Accepted for/Published in: JMIR Medical Informatics
Date Submitted: Jan 8, 2025
Open Peer Review Period: Feb 17, 2025 - Apr 14, 2025
Date Accepted: Jun 17, 2025
(closed for review but you can still tweet)
Using GPT-4o for CAD-RADS feature extraction and categorization with free-text coronary CT Angiography reports
ABSTRACT
Background:
Despite the Coronary Artery Reporting and Data System (CAD-RADS) providing a standardized approach, radiologists continue to favor free-text reports. This preference creates significant challenges for data extraction and analysis in longitudinal studies, potentially limiting large-scale research and quality assessment initiatives.
Objective:
To evaluate the ability of the GPT-4o model to convert real-world coronary CT angiography (CCTA) free-text reports into structured data and automatically identify CAD-RADS categories and P Categories.
Methods:
This retrospective study analyzed CCTA reports from January 2024 and July 2024. A subset of 25 reports was used for prompt engineering to instruct the LLMs in extracting CAD-RADS categories, P Categories, the presence of myocardial bridges and non-calcified plaques.

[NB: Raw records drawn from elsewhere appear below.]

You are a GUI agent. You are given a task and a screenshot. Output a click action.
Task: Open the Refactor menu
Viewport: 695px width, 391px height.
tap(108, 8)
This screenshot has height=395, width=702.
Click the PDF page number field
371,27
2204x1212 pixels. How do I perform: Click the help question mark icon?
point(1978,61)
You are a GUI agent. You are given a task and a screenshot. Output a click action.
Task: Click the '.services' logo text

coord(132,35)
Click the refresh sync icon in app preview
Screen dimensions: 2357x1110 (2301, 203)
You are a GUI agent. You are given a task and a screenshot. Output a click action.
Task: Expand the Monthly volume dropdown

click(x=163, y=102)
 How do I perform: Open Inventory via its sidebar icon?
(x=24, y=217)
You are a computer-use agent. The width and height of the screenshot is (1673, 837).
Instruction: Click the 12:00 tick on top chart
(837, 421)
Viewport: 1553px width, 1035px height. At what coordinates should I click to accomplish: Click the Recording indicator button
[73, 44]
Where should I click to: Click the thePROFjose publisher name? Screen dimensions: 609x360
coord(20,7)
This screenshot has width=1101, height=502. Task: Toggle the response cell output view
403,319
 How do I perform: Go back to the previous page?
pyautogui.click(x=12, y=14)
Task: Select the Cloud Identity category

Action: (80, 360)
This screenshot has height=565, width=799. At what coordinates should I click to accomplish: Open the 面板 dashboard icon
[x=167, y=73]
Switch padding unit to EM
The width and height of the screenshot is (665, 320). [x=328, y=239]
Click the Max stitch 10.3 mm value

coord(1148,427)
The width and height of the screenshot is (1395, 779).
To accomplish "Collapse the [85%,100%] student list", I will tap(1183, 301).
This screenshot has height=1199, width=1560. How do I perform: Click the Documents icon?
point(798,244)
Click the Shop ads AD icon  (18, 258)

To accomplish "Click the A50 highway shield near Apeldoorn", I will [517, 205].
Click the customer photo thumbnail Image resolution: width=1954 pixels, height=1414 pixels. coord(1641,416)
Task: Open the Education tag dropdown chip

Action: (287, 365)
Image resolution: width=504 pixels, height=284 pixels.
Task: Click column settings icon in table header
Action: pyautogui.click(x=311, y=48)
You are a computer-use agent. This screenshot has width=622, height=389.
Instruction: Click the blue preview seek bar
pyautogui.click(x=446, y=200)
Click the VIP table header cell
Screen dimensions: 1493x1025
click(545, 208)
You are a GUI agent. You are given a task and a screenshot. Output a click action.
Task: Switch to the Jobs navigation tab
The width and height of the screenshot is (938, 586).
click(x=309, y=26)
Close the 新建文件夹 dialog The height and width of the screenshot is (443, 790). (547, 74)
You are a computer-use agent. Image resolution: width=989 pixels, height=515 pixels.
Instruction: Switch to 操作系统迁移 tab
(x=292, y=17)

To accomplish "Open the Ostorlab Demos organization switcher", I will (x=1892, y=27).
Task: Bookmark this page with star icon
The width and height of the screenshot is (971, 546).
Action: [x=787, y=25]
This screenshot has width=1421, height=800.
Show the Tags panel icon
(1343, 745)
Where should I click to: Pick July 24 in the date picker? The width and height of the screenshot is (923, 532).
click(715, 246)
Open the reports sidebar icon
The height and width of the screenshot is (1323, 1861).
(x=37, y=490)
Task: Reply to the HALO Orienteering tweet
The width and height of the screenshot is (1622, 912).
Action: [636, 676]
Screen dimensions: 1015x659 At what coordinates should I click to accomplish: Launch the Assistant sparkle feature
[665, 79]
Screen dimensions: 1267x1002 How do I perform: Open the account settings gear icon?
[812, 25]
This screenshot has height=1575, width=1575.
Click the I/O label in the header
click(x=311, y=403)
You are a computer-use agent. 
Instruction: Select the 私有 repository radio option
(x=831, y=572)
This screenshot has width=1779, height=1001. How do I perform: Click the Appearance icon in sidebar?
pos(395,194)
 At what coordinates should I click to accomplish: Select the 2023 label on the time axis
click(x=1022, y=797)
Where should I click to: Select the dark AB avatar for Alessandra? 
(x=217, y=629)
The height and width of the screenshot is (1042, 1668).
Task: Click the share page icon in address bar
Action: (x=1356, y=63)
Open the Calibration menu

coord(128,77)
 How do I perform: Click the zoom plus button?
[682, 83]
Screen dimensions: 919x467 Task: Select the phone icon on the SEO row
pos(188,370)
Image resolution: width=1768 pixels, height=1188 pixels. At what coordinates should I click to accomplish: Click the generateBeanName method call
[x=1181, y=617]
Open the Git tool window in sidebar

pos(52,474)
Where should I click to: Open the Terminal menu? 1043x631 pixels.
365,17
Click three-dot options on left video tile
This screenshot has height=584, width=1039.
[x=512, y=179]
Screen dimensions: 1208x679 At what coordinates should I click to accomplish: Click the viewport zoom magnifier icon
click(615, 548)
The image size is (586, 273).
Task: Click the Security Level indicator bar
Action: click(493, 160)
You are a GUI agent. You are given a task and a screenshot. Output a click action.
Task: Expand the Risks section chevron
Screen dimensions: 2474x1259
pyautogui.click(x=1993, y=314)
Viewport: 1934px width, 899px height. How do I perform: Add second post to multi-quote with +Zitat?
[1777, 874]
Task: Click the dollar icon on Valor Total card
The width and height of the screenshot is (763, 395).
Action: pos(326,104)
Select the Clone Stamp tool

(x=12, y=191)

Reports were processed using the GPT-4o API and custom Python scripts. The ground truth was established by radiologist based on the CAD-RADS 2.0 guidelines. Model performance was assessed using accuracy, sensitivity, specificity, and F1 score. Intra-rater reliability was assessed using Cohen's Kappa coefficient.
Results:
Among 999 patients (median age 66 years, range 58-74; 650 males), CAD-RADS categorization showed accuracy of 0.98-1.00, sensitivity of 0.95-1.00, specificity of 0.98-1.00, and F1 score of 0.96-1.00. P Categories demonstrated accuracy of 0.97-1.00, sensitivity of 0.90-1.00, specificity of 0.98-1.00, and F1 score of 0.91-0.99. Myocardial bridge detection achieved 0.98 accuracy, and calcified plaque detection showed 0.98 accuracy. Cohen's Kappa values for all classifications exceeded 0.98.
Conclusions:
The GPT-4o model efficiently and accurately converts CCTA free-text reports into structured data, excelling in CAD-RADS classification, plaque burden assessment, and detection of myocardial bridges and calcified plaques.